OGDEN — April showers are credited with bringing May flowers, but this month’s unusually wet, cold weather might also usher in flooding and dangerous conditions.

Utah’s water experts say May’s warming trends will determine how quickly this year’s outsized mountain snowpack makes its way into the valleys and reservoirs.

Brian McInerney, a National Weather Service hydrologist in Salt Lake City, said that Utah’s water levels have hit 150 to 190 percent of average across the state, with larger numbers registering further south. So spring runoff is expected to measure roughly 120 to 130 percent of average.

“The volume of runoff is going to be quite large. The rivers are going to run probably near-bank full and are going to be quite dangerous this spring,” McInerney said. “And it’s going to start later that what we most typically see — and end later than what we typically see.”

But Utah’s weather pattern this spring has been far from typical.

“We usually melt snow out the first week of April, but with this continued wet weather we’re having we’re now in the third week of April and don’t see any pattern shift,” McInerney said, predicting that rain and snow could fall through the end of the month.

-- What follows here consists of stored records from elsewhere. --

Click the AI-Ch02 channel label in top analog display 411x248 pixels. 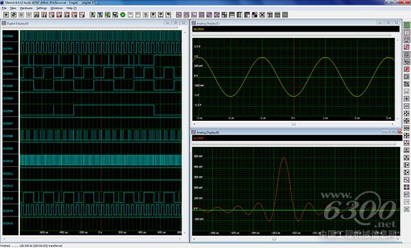199,29
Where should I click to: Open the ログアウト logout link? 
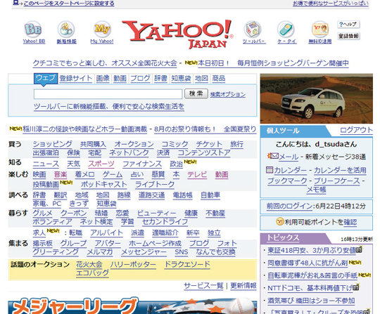(x=356, y=130)
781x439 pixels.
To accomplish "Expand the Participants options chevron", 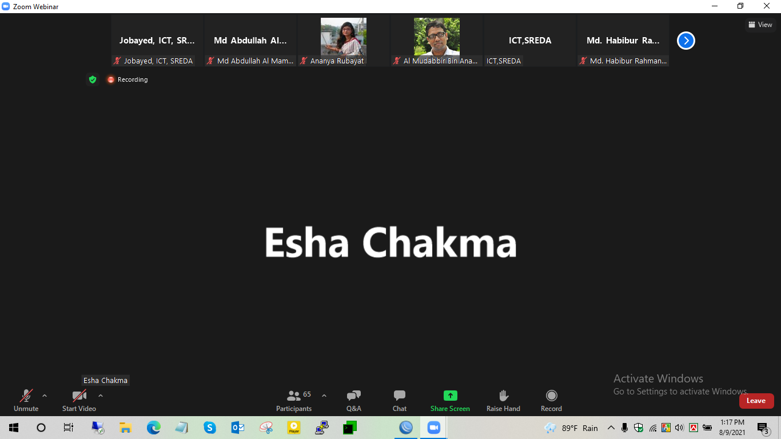I will coord(324,396).
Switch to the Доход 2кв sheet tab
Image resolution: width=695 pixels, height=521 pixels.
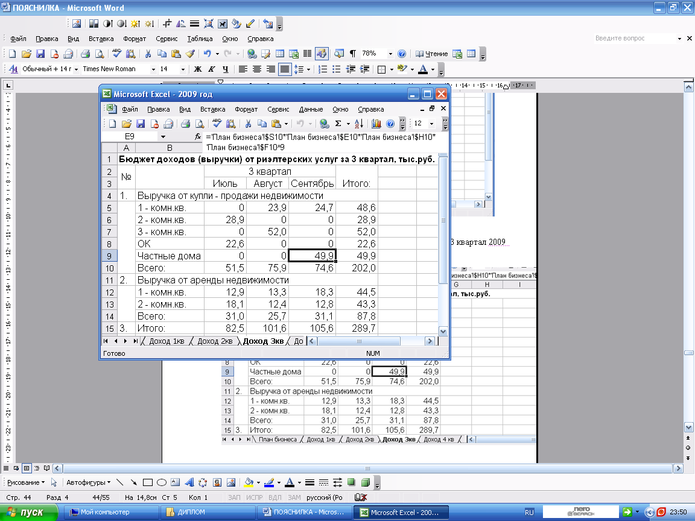216,341
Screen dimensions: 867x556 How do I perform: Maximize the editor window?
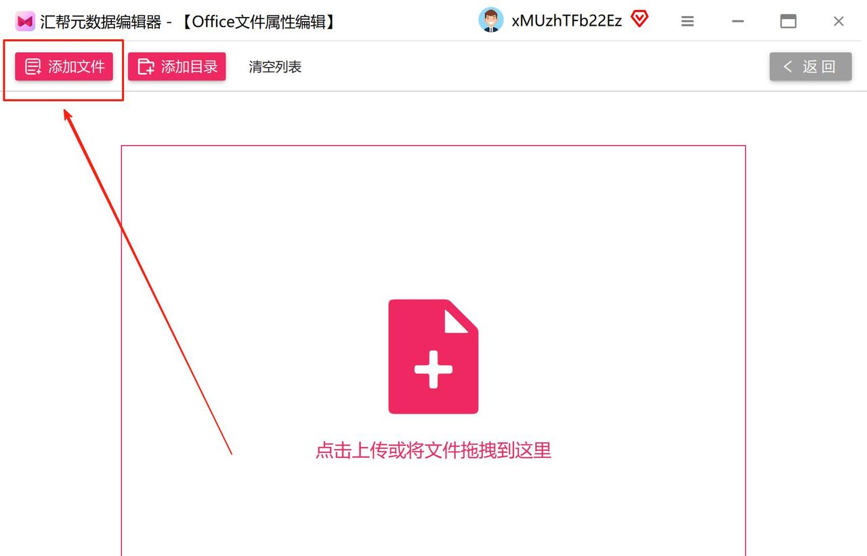788,22
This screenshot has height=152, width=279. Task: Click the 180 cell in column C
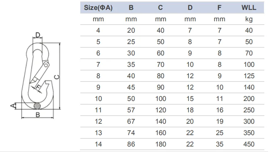160,145
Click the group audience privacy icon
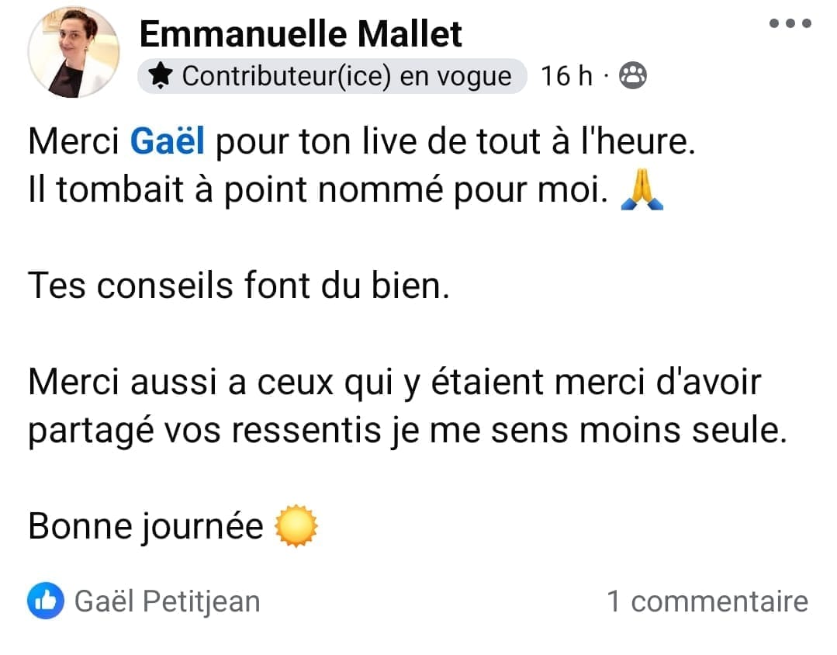Viewport: 837px width, 655px height. click(635, 76)
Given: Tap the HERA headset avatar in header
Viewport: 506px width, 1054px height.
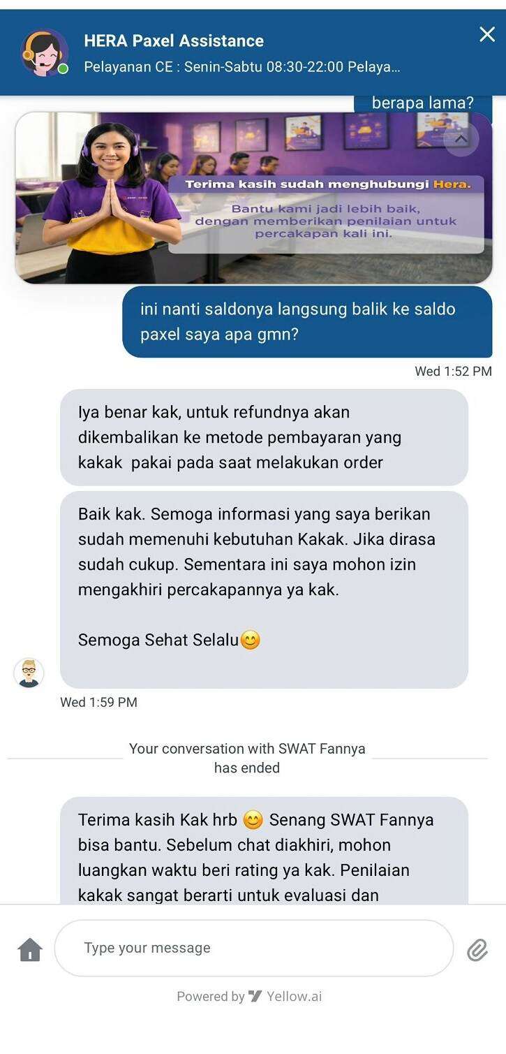Looking at the screenshot, I should (x=44, y=52).
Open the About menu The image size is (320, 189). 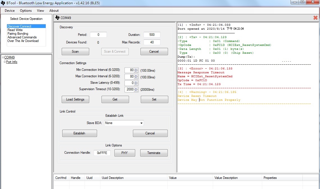54,11
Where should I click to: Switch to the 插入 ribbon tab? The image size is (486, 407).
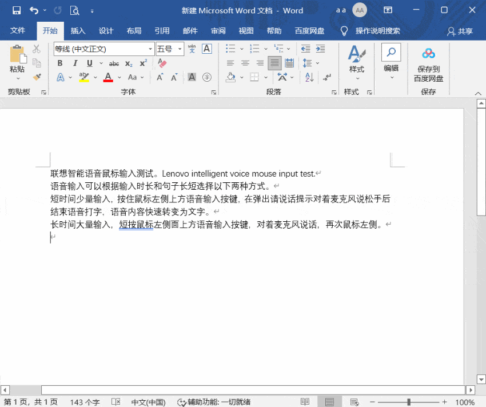(x=78, y=31)
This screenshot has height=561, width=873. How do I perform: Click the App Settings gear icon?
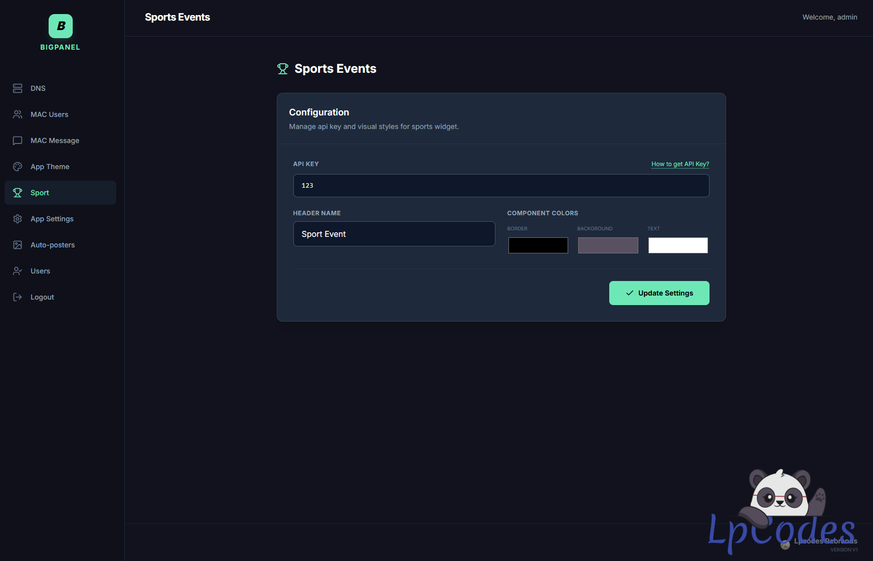pos(18,219)
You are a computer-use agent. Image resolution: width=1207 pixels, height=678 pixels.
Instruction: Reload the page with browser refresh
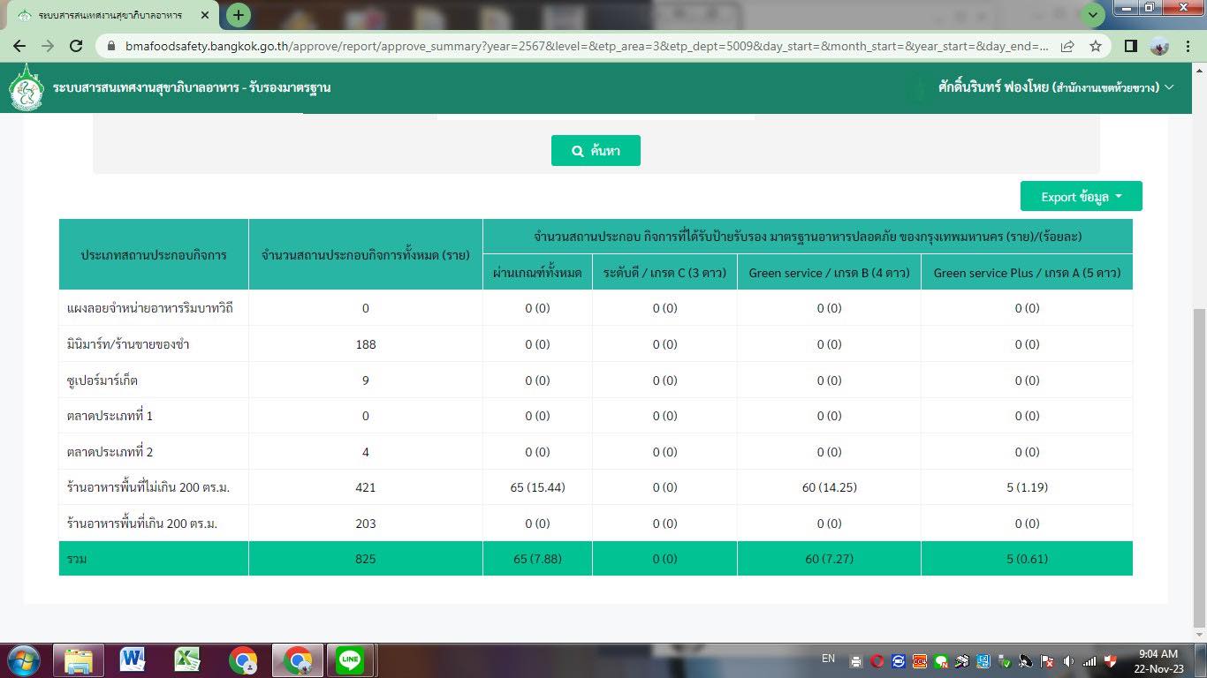(76, 46)
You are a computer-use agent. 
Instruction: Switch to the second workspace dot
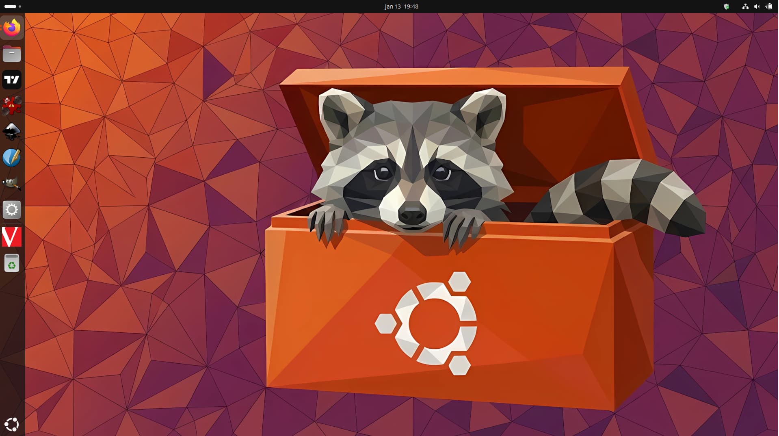tap(20, 7)
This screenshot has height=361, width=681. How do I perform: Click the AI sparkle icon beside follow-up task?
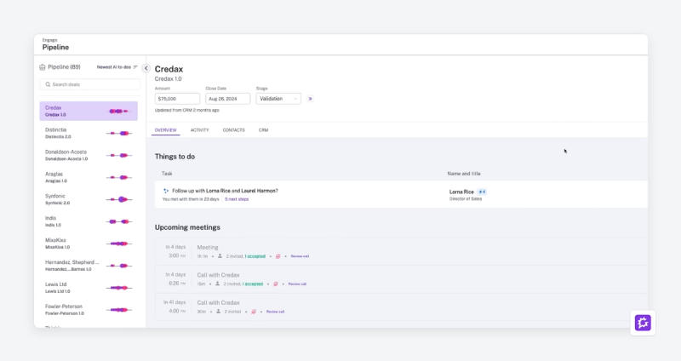pos(165,191)
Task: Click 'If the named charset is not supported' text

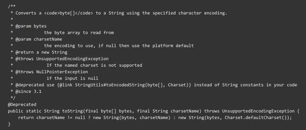Action: tap(94, 65)
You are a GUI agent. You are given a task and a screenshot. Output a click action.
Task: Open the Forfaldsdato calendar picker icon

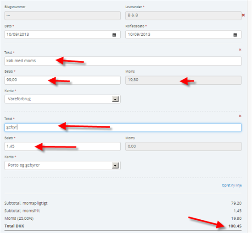(x=235, y=35)
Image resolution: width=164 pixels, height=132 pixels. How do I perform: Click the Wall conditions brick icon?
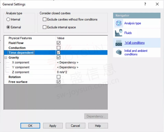(119, 43)
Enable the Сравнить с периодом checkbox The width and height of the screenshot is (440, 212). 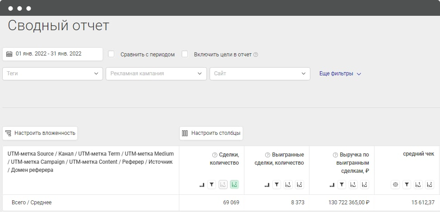(x=111, y=54)
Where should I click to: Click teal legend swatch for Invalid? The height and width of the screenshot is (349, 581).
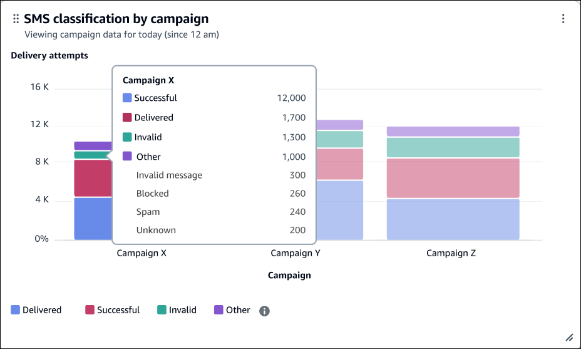tap(162, 310)
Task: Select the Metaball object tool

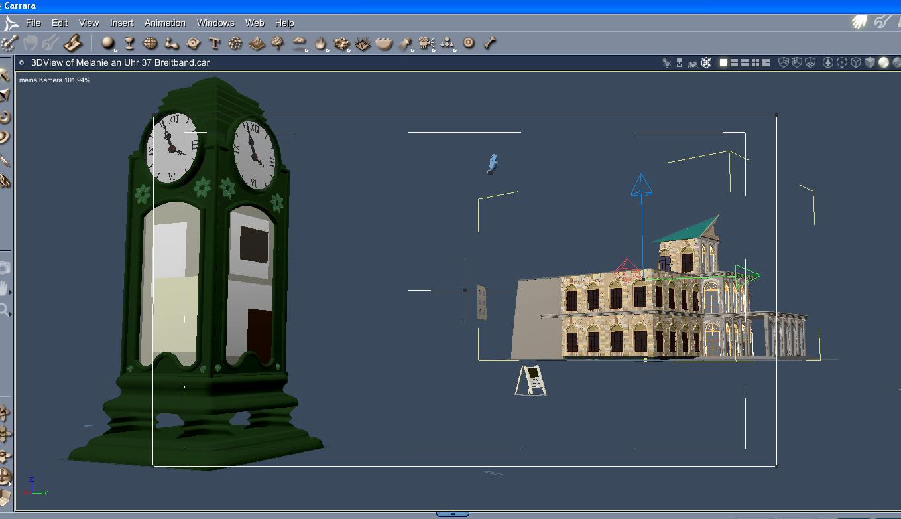Action: pyautogui.click(x=172, y=43)
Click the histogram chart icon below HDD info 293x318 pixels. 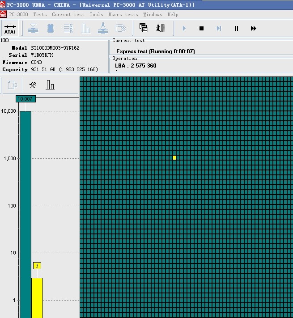[x=50, y=85]
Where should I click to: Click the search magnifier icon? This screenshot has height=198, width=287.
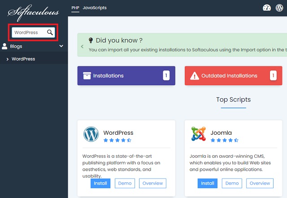(50, 32)
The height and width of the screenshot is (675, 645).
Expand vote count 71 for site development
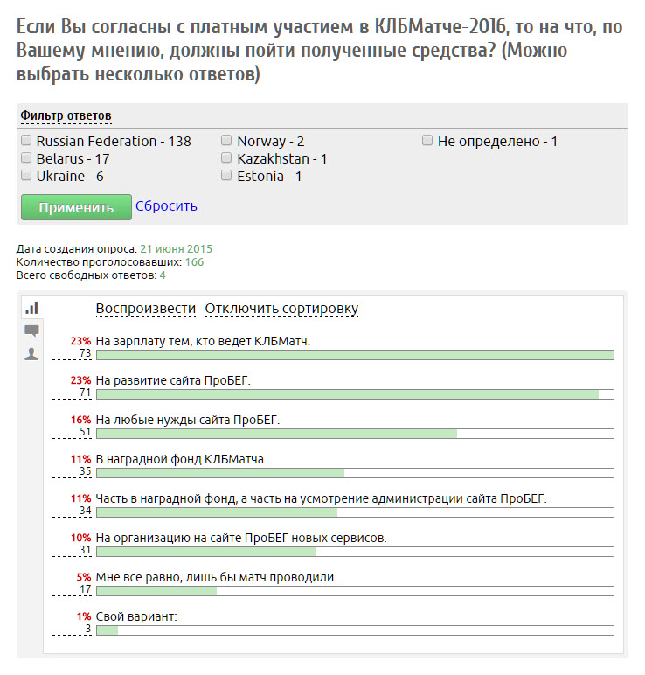(x=85, y=393)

However, Mother Nature could modulate May’s warmup with nighttime temperatures that allow mountain snowpack to refreeze, then flow during the day. But there is no guarantee that temperatures will cooperate as the sun’s angle continues to rises in the sky

On the other hand, this year’s snowpack and rainfall have helped rid Utah of harsh drought conditions.

“If you think in terms of water supply, this is great,” McInerney said. “So it depends on how you look at it, whether the glass is half full or half empty.”

However, that glass half-full analogy could also apply to some basements depending on the speed of this year’s snowmelt. One inch per day is typical, McInerney said, but if two inches can quickly wreak havoc.

“That’s when channels that have been formed over thousands of years can’t handle that volume of water coming out of the mountains all at once,” McInerney said. “So you have overbank flow … damaging structures, flooding basements,eroding roads, damaging bridges, those kinds of scenarios. That could be our fate if we continue to add snow to the snowpack in early May.”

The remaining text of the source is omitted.